-- Start TEXT SECTION --

For some it's a powerhouse. For other it's controversial. For most it is probably fascinating, or close to it.

Tongues -- the arcane way of praying we see or perhaps experience on occasion.

In a powerful new book, Father Michael J. Sears takes us to just about every aspect of the mysterious prayer form -- that manner of "speech" that is not really speech, not prayer as we usually know it, but "a spontaneous utterance of incomprehensible and seemingly random speech sounds," in the words of one scholar.

Or take it from Cardinal Joseph Suenens of Belgium, who calls it "a pre-conceptual expression of spontaneous prayer," a "verbal expression independent of any specific linguistic structure," a "subconscious rising to God."

Have you ever heard it? Have you used it?

It is a manner of praying, if we can further quote the cardinal, that is similar to subconscious expressions in dreams, painting, dance, tears, or laughter.

Those who practice it feel it puts them in more direct contact with the Holy Spirit. Those who oppose it say it can be the deception of a demon. It is the assertion of Father Sears that it is a prayer form that is especially powerful against the devil. "It was one of the first signs manifested through the apostles at Pentecost," he writes, quoting Acts 2:1-4, and arguing that there are "thirty allusions to the charism of tongues in the New Testament."

Is it miraculous contact? Is it true? Is it good? Is it interesting that the flames at Pentecost were like "tongues'?

Tertullian, the great Christian scholar, seemed to identify the speaking in tongues, says the priest (that was 1,800 years ago), as did Irenaeus. St. John Vianney is thought to have prayed in tongues. Let's not get too academic here. The book itself is not dry theology. But a touch of history is in order.

St. Augustine, for example, spoke of the spontaneity and wordlessness of jubilation which was expressed as an utterance of "jubilus.".

Was that tongues? Was what they uttered in the Upper Room the kind of tongues now heard at charismatic meetings?

Mysteries here. It has been said there are times when two different people could "interpret" the same message from what seemed to the average ear like gibberish.

That seems a supernormal component. The "incomprehensible" way of praying is called glossolalia. There is also another type of gift called xenolalia -- when someone suddenly can understand and even speaks a foreign language, with no training in that language.

Such was true of Padre Pio. It was also true of a seer from Medjugorje who one day could suddenly speak Italian.

There is the story of a Japanese woman who was Buddhist and went to a charismatic meeting. A woman sitting in front of her was praying in tongues. The Japanese woman touched her shoulder when she had finished -- impressed that the woman could pray in perfect Japanese. "But I am more curious how you know my secret temple name that is only known to me and only a few in Japan," said the Buddhist.

-- End TEXT SECTION --
-- Start EXCERPTED RECORDS --

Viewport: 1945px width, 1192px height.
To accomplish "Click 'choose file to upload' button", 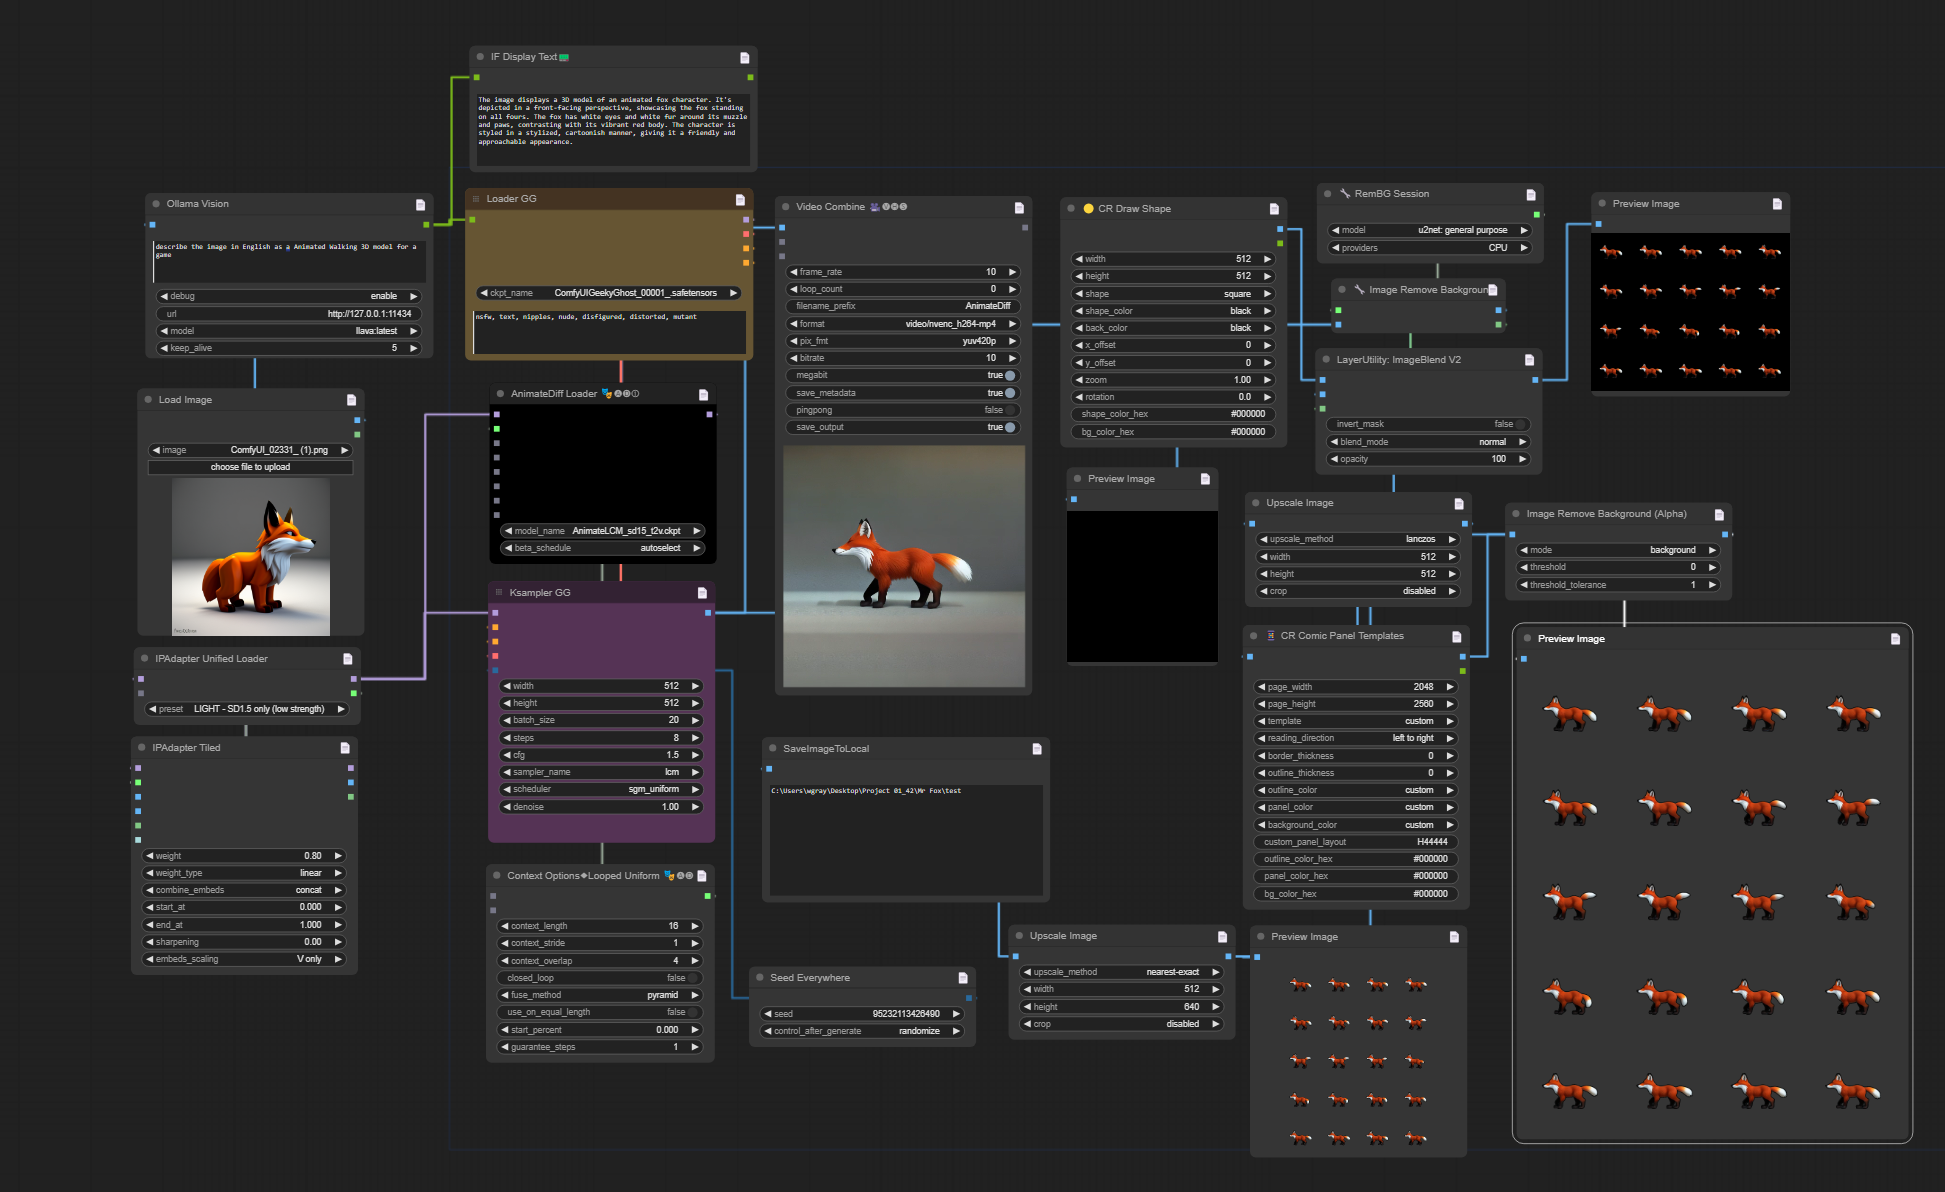I will [x=250, y=467].
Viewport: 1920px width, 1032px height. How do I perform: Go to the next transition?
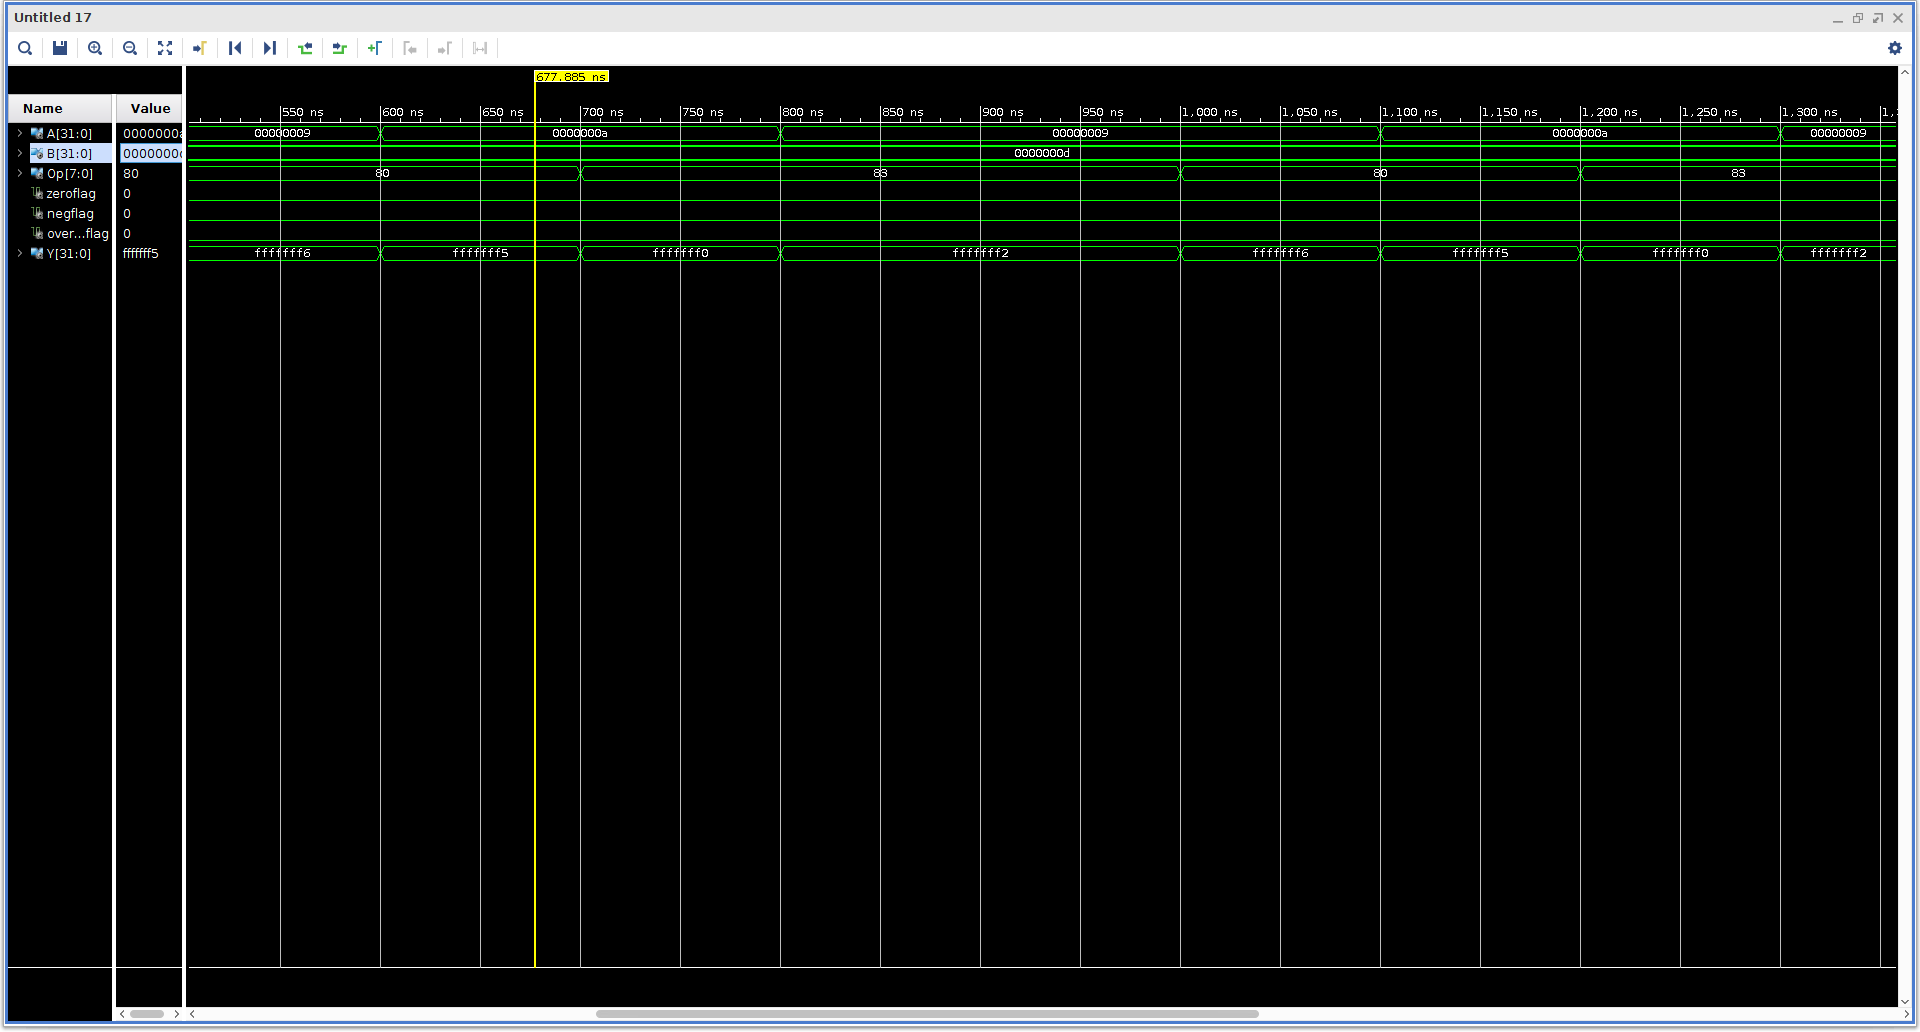[340, 48]
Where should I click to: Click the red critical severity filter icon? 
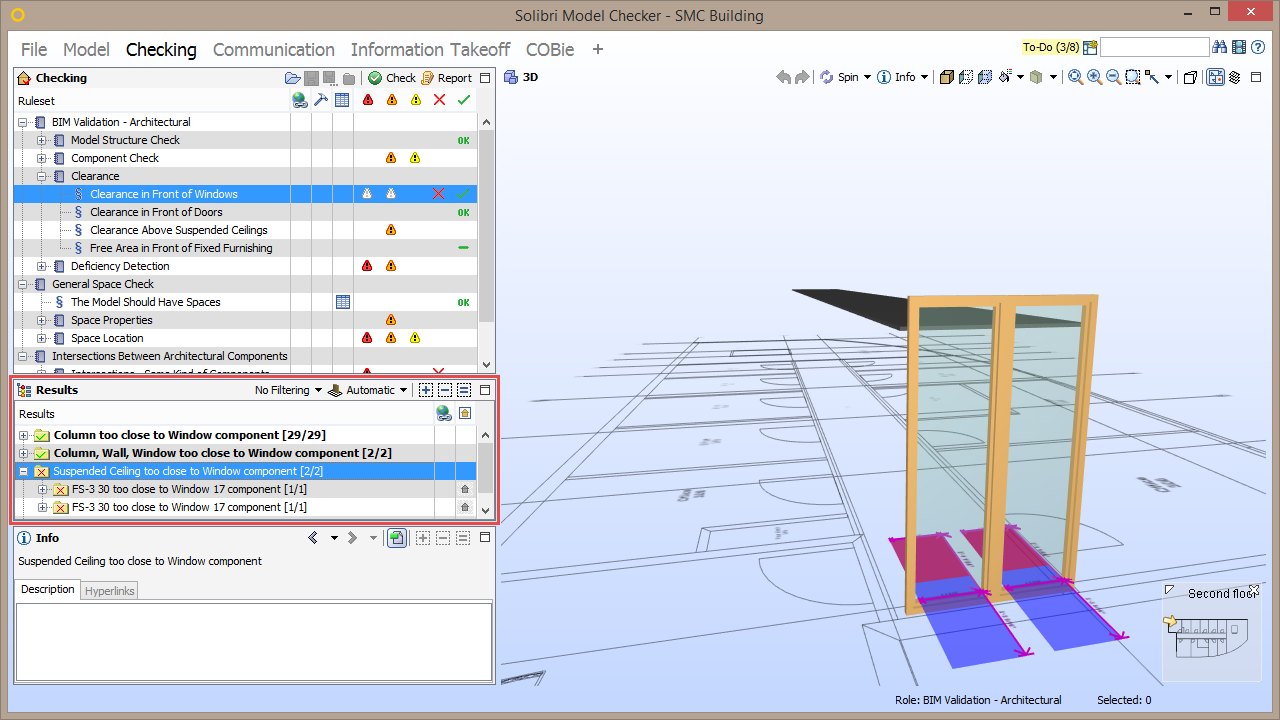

-- End EXCERPTED RECORDS --

- **ACTIONS TO TAKE**:
1. For each statement (a), (b), and (c), say whether it agrees with the article on speaking in tongues, answering yes or no and quoting the article's deciding words. (a) Cardinal Suenens likens this way of praying to subconscious expressions such as dance and laughter. (b) Xenolalia is the name for the incomprehensible way of praying. (c) Father Sears counts thirty allusions to the charism of tongues in the New Testament.
2. Extend the article on speaking in tongues, starting after its final sentence.
The records are separate material with no connection to the article on speaking in tongues.

- **ANSWERS FOR THE EXERCISE**:
1.
(a) Yes: "similar to subconscious expressions in dreams, painting, dance, tears, or laughter."
(b) No: "There is also another type of gift called xenolalia -- when someone suddenly can understand and even speaks a foreign language, with no training in that language."
(c) Yes: "thirty allusions to the charism of tongues in the New Testament."

2.
The catch: of course, the woman who was praying did not know Japanese.

But in Japanese, she had said, "You have searched for the truth all your life; now come to the fullness of truth. Come to Me, I am Jesus Christ."

The Japanese woman was baptized soon after.

Many are those who seem to experience "words of knowledge" or prophecy while praying in tongues, and we leave this all for your discernment!

The book is at least worth a read. For those who pray in tongues, it may be a fascinating journey. How about singing in tongues?

Is there also a supernatural factor?

"When a person, small group, or whole congregation is open to the movement of the Spirit in the singing of tongues," writes Father Sears, "the elements of the music can sometimes be miraculous. Professional musicians and composers who do not know about tongues are often amazed at the harmonies that are reached from untrained singers."

After one large gathering in Los Angeles, a professional musician said in amazement: "These people are singing the seventh dominant chord with perfect counterpoint and harmony. You could not do that with a hundred-person choir without many, many hours of practice with an expert director, and people who really know what they are doing to blend those chords."

What do you think? Is it nonsense? Feel free to send your views.

"If something is present in Scripture and has been manifested in the Church with good fruit, why is the charism of tongues still controversial?" asks the priest.

You decide. It is certainly interesting. Is it truly a weapon?

"There is a particular power over evil when praying in tongues, simply because it is praise of God," says the cleric. "Praise was rejected by the devil and his angels, and now that Christ has rescued humanity from the power of Satan, the praise of God can act like 'a two-edged sword to deal out vengeance' to the enemies of God (Psalm 149). (A priest) points to praise as the very power that tongues has over evil."

It seems so bizarre at first.

But does it -- as so many say, and as this priest so ably argues -- reach to the depths of our inner being and the heights of the Spirit?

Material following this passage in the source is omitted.